Teria dez, onze anos. O meu primo
tão pouco mais e o meu irmão tão pouco menos que não faz diferença nenhuma para
a história que relembro. Passou-se nas férias de verão, esse período em que os
dias são como grandes lagartos: longos, vagarosos e preguiçosos. Dias que
pareciam não ter fim para serem repetidos uma e outra vez na eternidade daquele
calor abrasador.
O quintal dos meus avós era um mundo
que tínhamos já explorado de cabo a rabo. Todos os recantos desde a parte de
baixo, encostada à marquise com as suas duas nespereiras, ao muro que o
limitava lá em cima com telhas, tijoleiras e vigas que o meu avô lá guardava a
servirem-lhe de guarda de honra. O galinheiro e as colheiras não guardavam
novidade para os três. Não nos surpreendiam já os movimentos rápidos dos
coelhos quando nos aproximávamos e acostumámo-nos às remelas que chagavam
aqueles afetados pelo “mal dos coelhos”. A cerca onde, por vezes, estavam
alguns borregos, que o meu avô criava e depois vendia porque não tinha coragem
de matar, tinha tido o seu potencial para a brincadeira esgotado.
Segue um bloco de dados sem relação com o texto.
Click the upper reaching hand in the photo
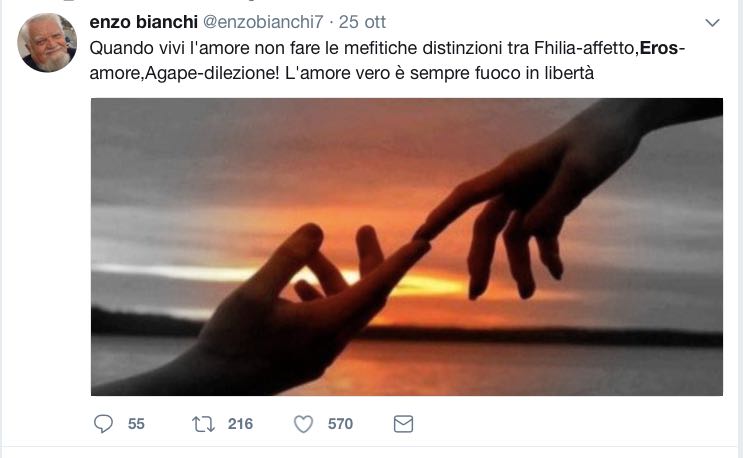(x=545, y=199)
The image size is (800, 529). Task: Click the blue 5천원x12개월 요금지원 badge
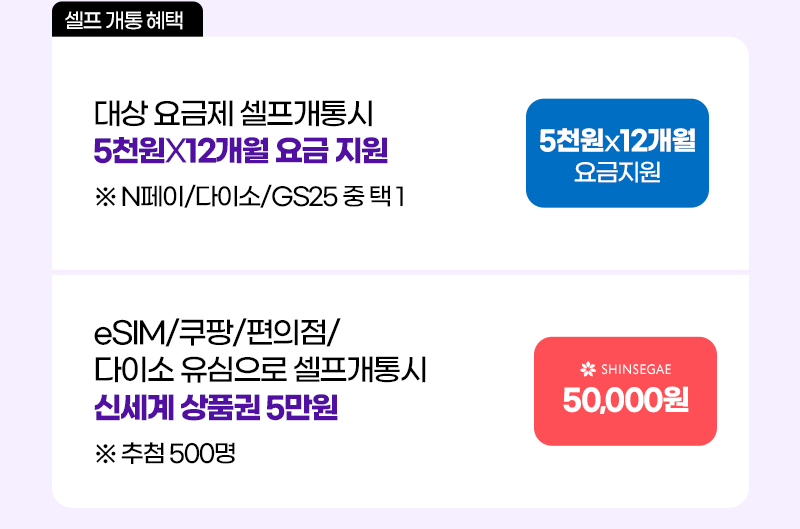pos(617,153)
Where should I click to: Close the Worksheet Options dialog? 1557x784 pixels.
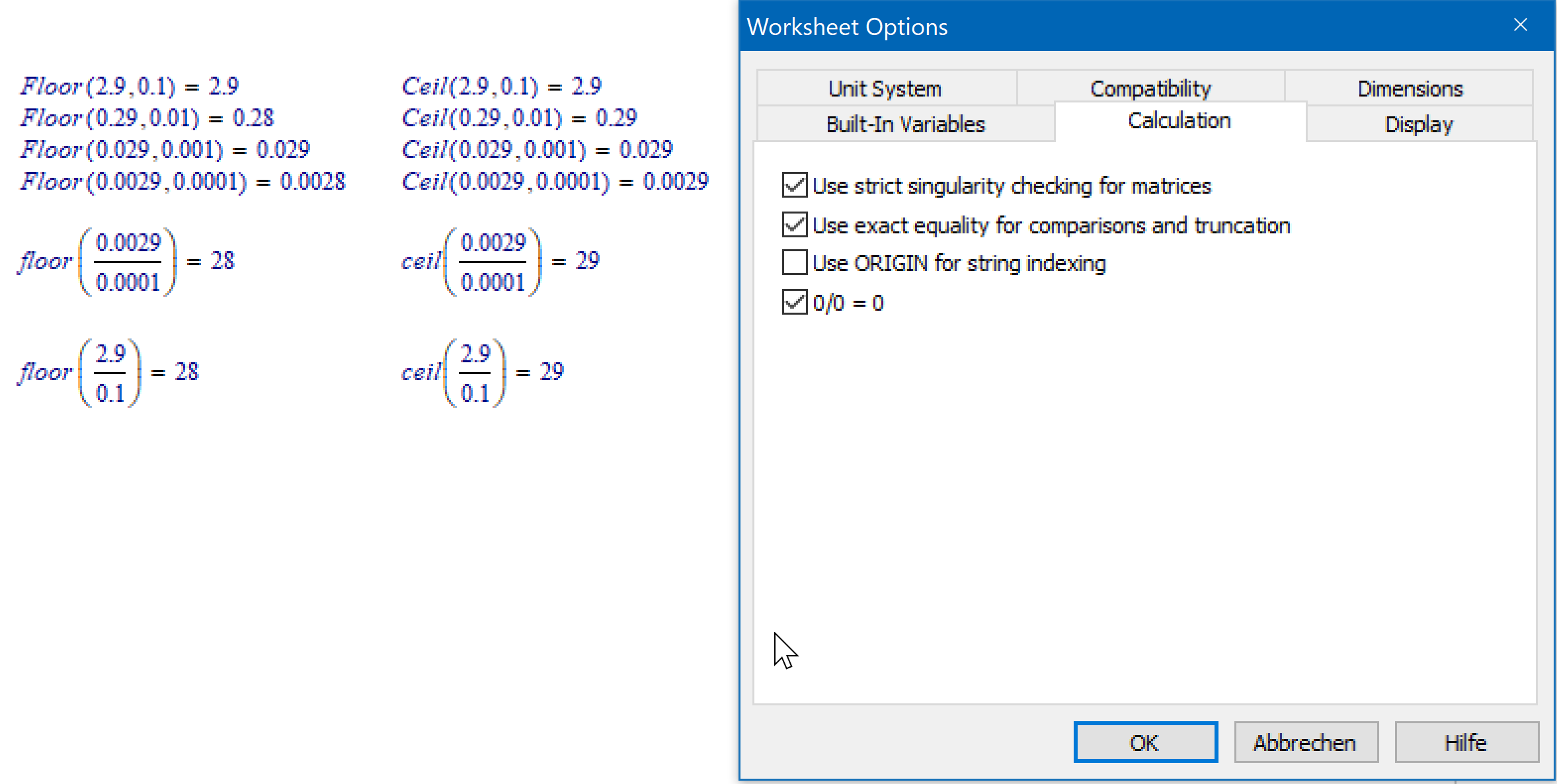[1520, 25]
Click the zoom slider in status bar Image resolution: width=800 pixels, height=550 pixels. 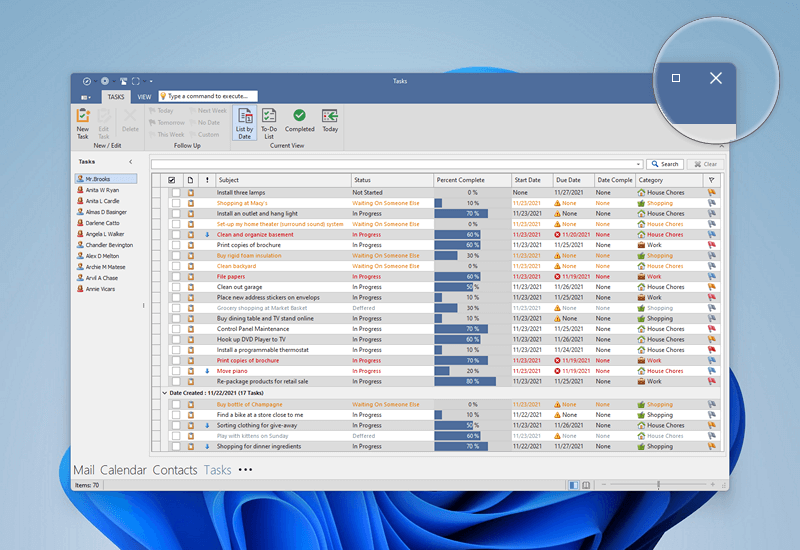click(x=658, y=485)
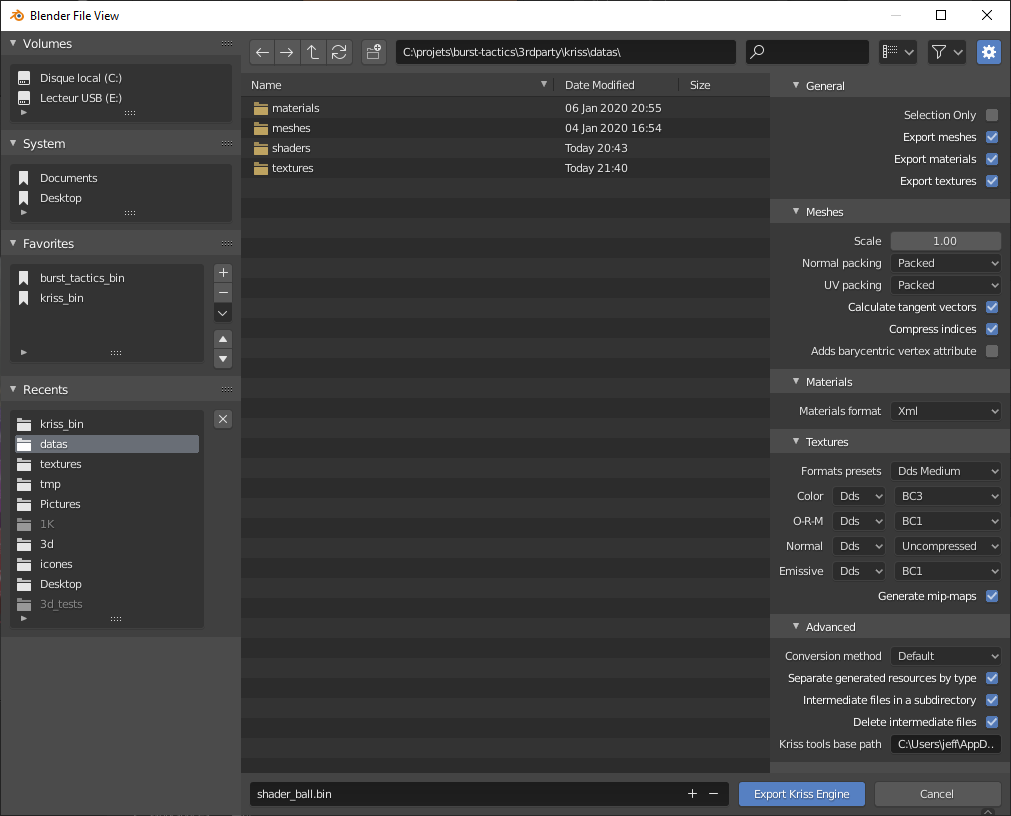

Não
inventávamos mais touradas com bois sonhados nem a nossa imaginação conseguia
já lobrigar ali um forte de índios, um castelo ou um navio de piratas. O casão
onde o meu avô guardava as ferramentas há muito que se abrira também e
conhecíamos o lugar das talochas, colheres de pedreiro, pás, carrinhos de mão e
toda a sorte de utensílios de que o meu avô fazia uso para ganhar o pão.
Nas horas de calor, quando os
adultos se fechavam em casa após nos chamarem insistente e inutilmente, o
quintal era só nosso. Sem supervisão, em liberdade total naquele mundo
limitado. Corríamos por ali como pequenos selvagens com os joelhos sempre
escalavrados e os calções imundos. Formávamos os três uma espécie de tribo com
uma hierarquia bem definida em que os poucos meses que espaçavam os nossos nascimentos
ditavam a liderança. Por isso, foi como se fosse uma ordem de um capitão que,
quando o meu primo teve a ideia, nós decidimos lançarmo-nos à obra. Algo
brilhante, tão brilhante que até parecia um absurdo nunca termos pensado nisso.
Anunciado como se fosse tão banal como colher uma romã da romãzeira: “hoje
vamos fazer uma piscina”. Mesmo assim, uma empreitada. Naquele momento, nenhum
de nós ousava imaginar outro cenário para o dia seguinte que não implicasse
mergulhos e braçadas no quintal dos meus avós.
No casão estava tudo o que fazia
falta. Não tínhamos necessidade de projetos ou plantas. Com uma cana afiada, o
nosso mestre-de-obras sulcou no chão, aquilo que seriam os limites da piscina.
E, enquanto a minha avó, no fresco da casa, dormia a ver a novela, nós
começámos a nossa missão. Eu com um sacho, o meu primo com a enxada e o meu
irmão com a pá, íamos lutando contra o calor, o chão duro e seco e
acrescentando cada vez mais o buraco. O meu irmão ia tirando, às pazadas, a
terra num esforço sincronizado e fraterno. Suados e com os membros mais e mais
pesados, íamos assistindo ao evoluir do nosso trabalho. Encorajávamo-nos uns
aos outros em silêncio com o foco na recompensa que era, para nós um sonho. O
calor que sentíamos era refrescado com a perspetiva de um oásis no meio do
quintal.
Quando chegou o meu avô, irado e
impressionado em igual medida, ficou a obra embargada. Na minha memória, era
uma piscina já descomunal, talvez olímpica, e tínhamos escavado a um ponto em
que saímos de lá com dificuldade. Mas, o mais certo é ter sido menos que uma
cova. Um fracasso total tendo em conta a ambição do projeto.
Recordando esta empresa, não é o
fracasso a ideia que retenho. Tanto que, ao dar à manivela ao mecanismo da
memória, revivo-a amavelmente. Pensando bem, não se perdeu nada. Até porque
acredito que nadar na piscina nos trouxesse menos satisfação que aquela jornada de trabalho.